Fed report finds few signs of inflation in soft economy.

WASHINGTON - The economy continued to grind along in low gear through the first half of July with only scattered signs of price pressures, the Federal Reserve said in a report released yesterday.

The report, known as the "beige book," is based on business surveys in the 12 Federal Reserve Bank Districts and will be taken into account by the Federal Open Market Committee when it meets on Aug. 17 to review monetary policy.

Fed officials are believed to be leaning toward an increase in short-term rates, but not until there is more evidence that the economy is picking up steam and generating fresh inflationary pressures.

The beige book report was generally subdued in tone, offering commentary that was not much different from the previous report on June 23. It said "economic activity continued to expand slowly to moderately" in most bank districts.

The main exception continued to be California, which is still struggling from cutbacks in manufacturing, construction, retail sales, government, and finance, the report says. A fresh round of layoffs announced by computer firms is adding to the state's woes.

Reports of price changes by business in various parts of the country were mixed. The San Francisco and Richmond districts "saw some increased prices for building materials and other raw materials." but New York and Minneapolis reported that lumber prices had declined.

The cost of producing manufactured goods rose slightly in Kansas City, and Chicago reported higher prices for auto parts. But auto parts suppliers in Boston "are under much pressure to freeze or reduce prices," the report says.
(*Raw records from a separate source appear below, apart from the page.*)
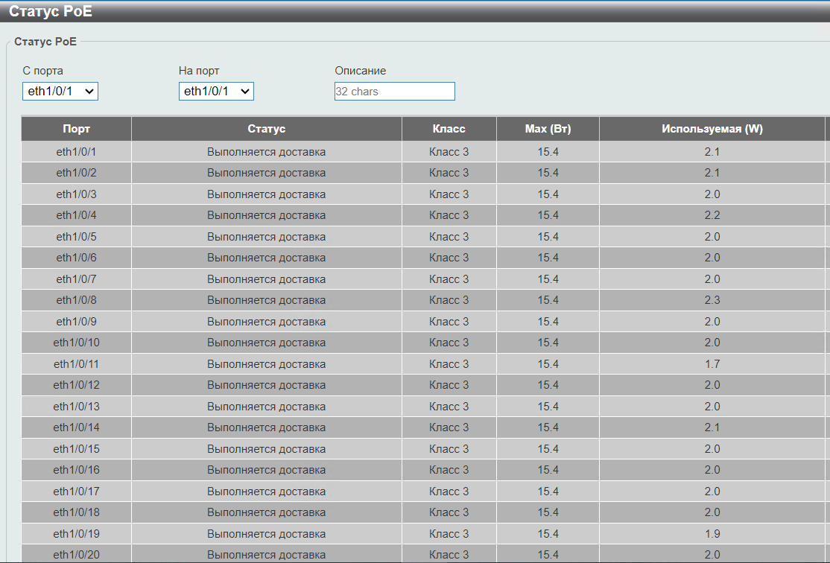This screenshot has height=563, width=830.
Task: Click used power value 2.3 for eth1/0/8
Action: coord(712,300)

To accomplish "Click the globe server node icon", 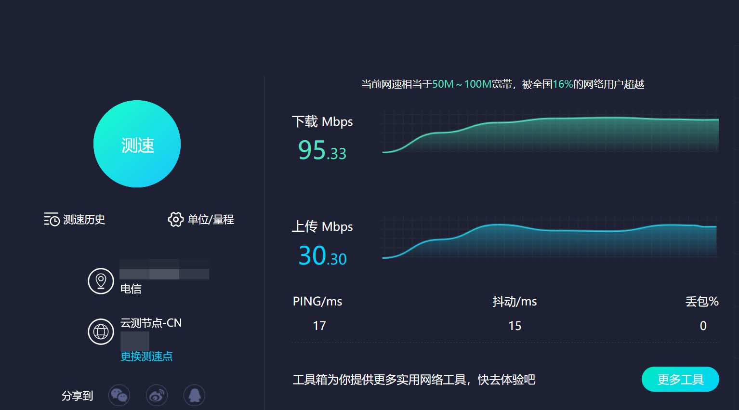I will tap(101, 331).
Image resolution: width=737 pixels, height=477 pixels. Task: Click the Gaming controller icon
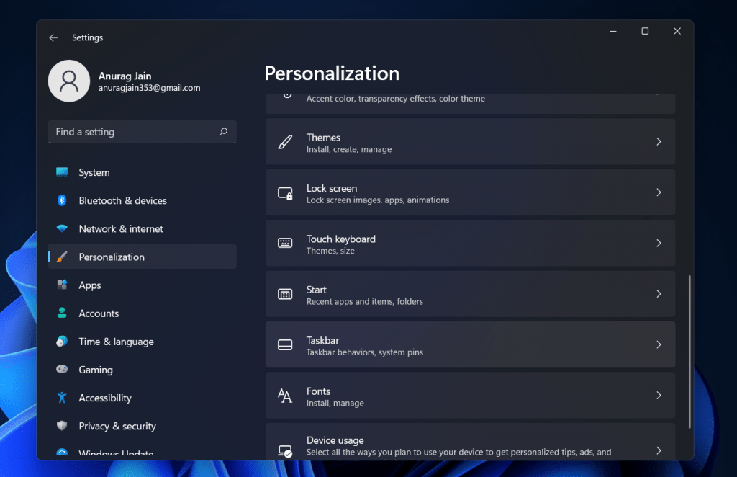(62, 369)
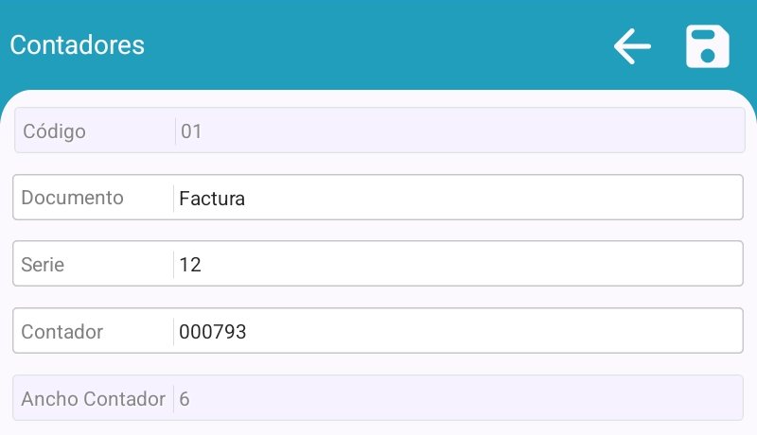Viewport: 757px width, 435px height.
Task: Click the divider line inside Serie field
Action: pos(173,265)
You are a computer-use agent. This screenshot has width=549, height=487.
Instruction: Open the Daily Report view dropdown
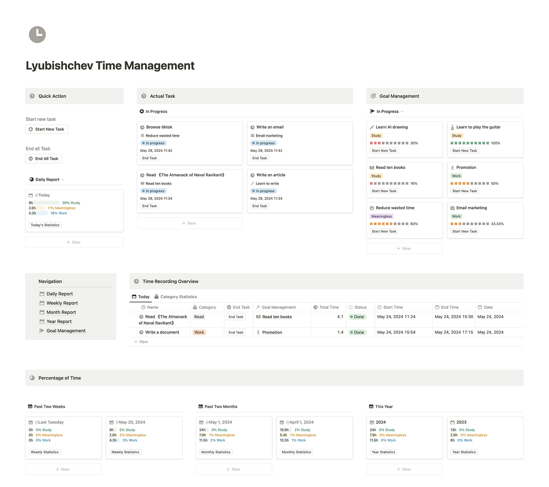click(x=47, y=180)
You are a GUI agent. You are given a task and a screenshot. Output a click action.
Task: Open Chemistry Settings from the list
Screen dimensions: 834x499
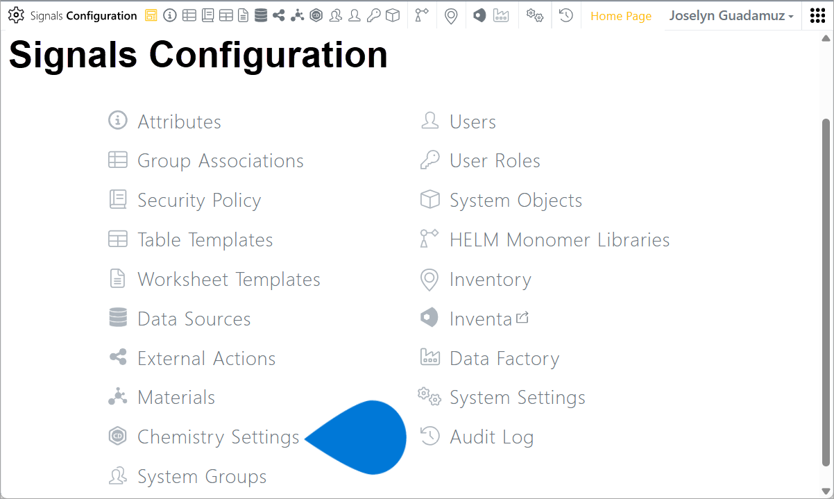tap(218, 437)
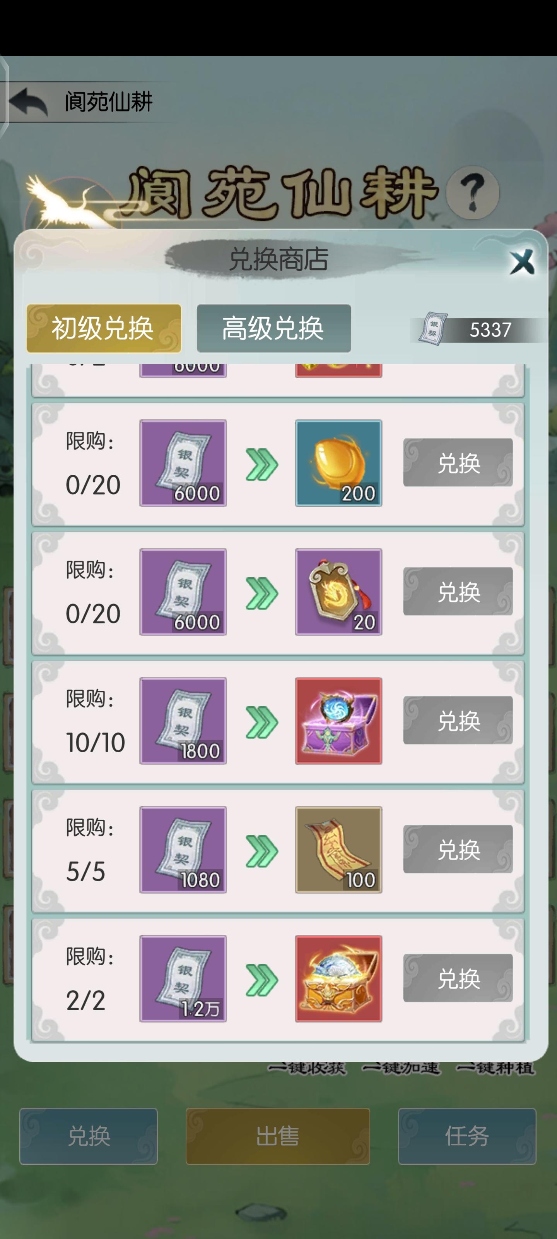Tap the purple treasure chest reward
Screen dimensions: 557x1239
click(x=338, y=721)
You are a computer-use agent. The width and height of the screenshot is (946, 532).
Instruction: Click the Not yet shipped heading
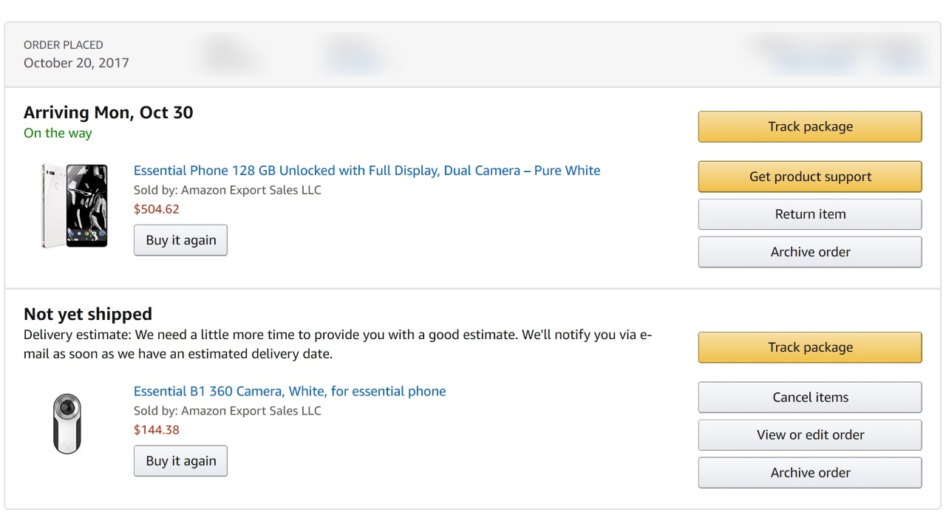pos(88,314)
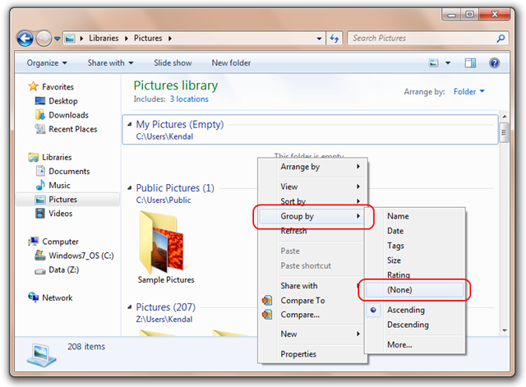
Task: Choose Group by Date in submenu
Action: 395,231
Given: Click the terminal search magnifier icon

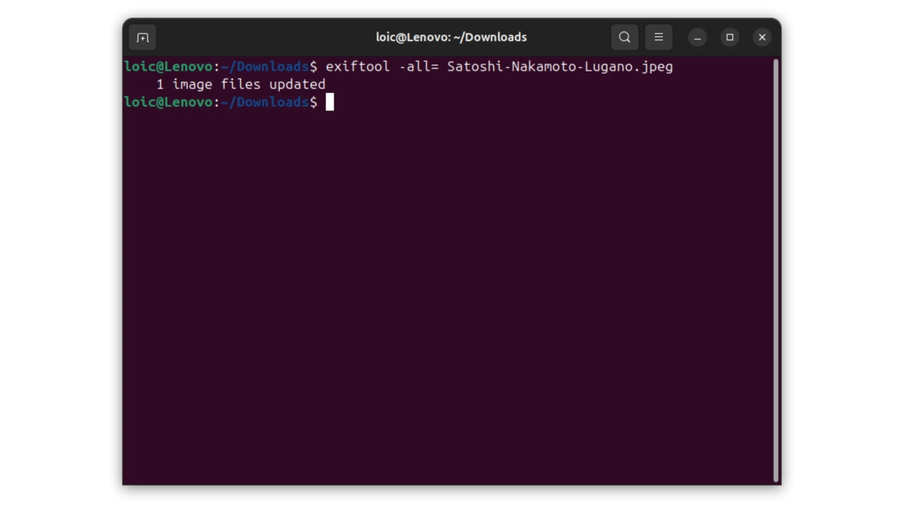Looking at the screenshot, I should [624, 37].
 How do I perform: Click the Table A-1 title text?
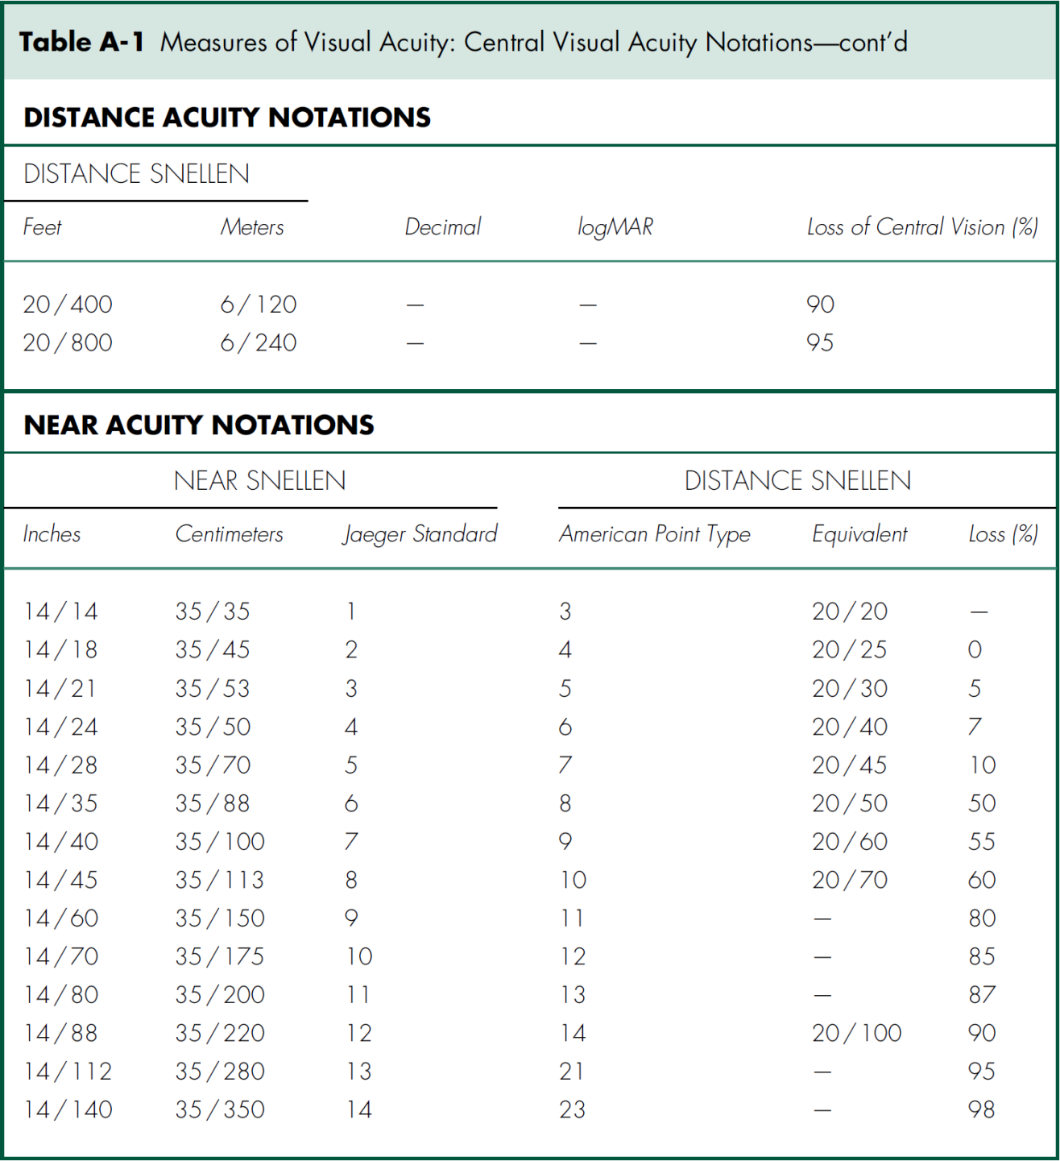(x=462, y=42)
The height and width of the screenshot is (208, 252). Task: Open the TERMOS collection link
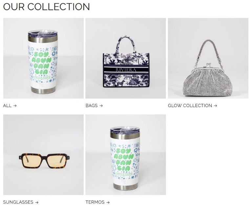(x=97, y=202)
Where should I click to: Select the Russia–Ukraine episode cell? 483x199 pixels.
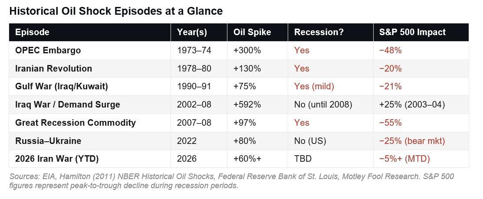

Retail prices did not seem to be much of a problem for consumers, according to the report. Richmond said that prices were rising, but in New York. Chicago, Cleveland, and Dallas, prices were called "very competitive." and some retailers actually lowered prices. Retailers in Kansas City said they were holding prices steady.

The Fed report says flooding in Midwest had "inflicted considerable damage," but, it goes on, "the effects of flooding were said to be highly concentrated and were not seen to threaten overall economic expansion in any district."

While several districts reported higher crop prices from flood losses, agricultural conditions were called "generally favorable." Kansas City and St. Louis said that in areas that were not affected by flooding, crops were generally in good condition and farmers were getting higher prices for grain. Good weather was also said to have benefited cattle raisers in the Dakotas and elsewhere.

The Fed report says manufacturing activity in most districts was sluggish, in line with other recent evidence that factories are not seeing much additional business. Most districts said that plants have not increased employment and do not plan to do so for the rest of the year. Several noted that exports to Europe were weak, although exports to developing countries remained strong.

Retail sales activity was mixed, according to the report. Although sales were up in most districts, Atlanta, Cleveland, New York, and Philadelphia reported that sales weakened slightly in July. Demand for clothing was higher in some districts, but described as weak or sluggish in others.

Home building continued to be a source of strength in most parts of country, the report says. Minneapolis said that residential and commercial construction was leading the region's expansion, and Chicago said housing activity continued to grow. Commercial building remained weak in Atlanta, Dallas, and Richmond.

The report says business loan demand was unchanged, although mortgage refinancing activity continued to boom. Bankers in New York said commercial and industrial loans rose, and Atlanta and St. Louis reported strength in auto loans. But Cleveland said business loans had softened, and Dallas said overall loan demand was down.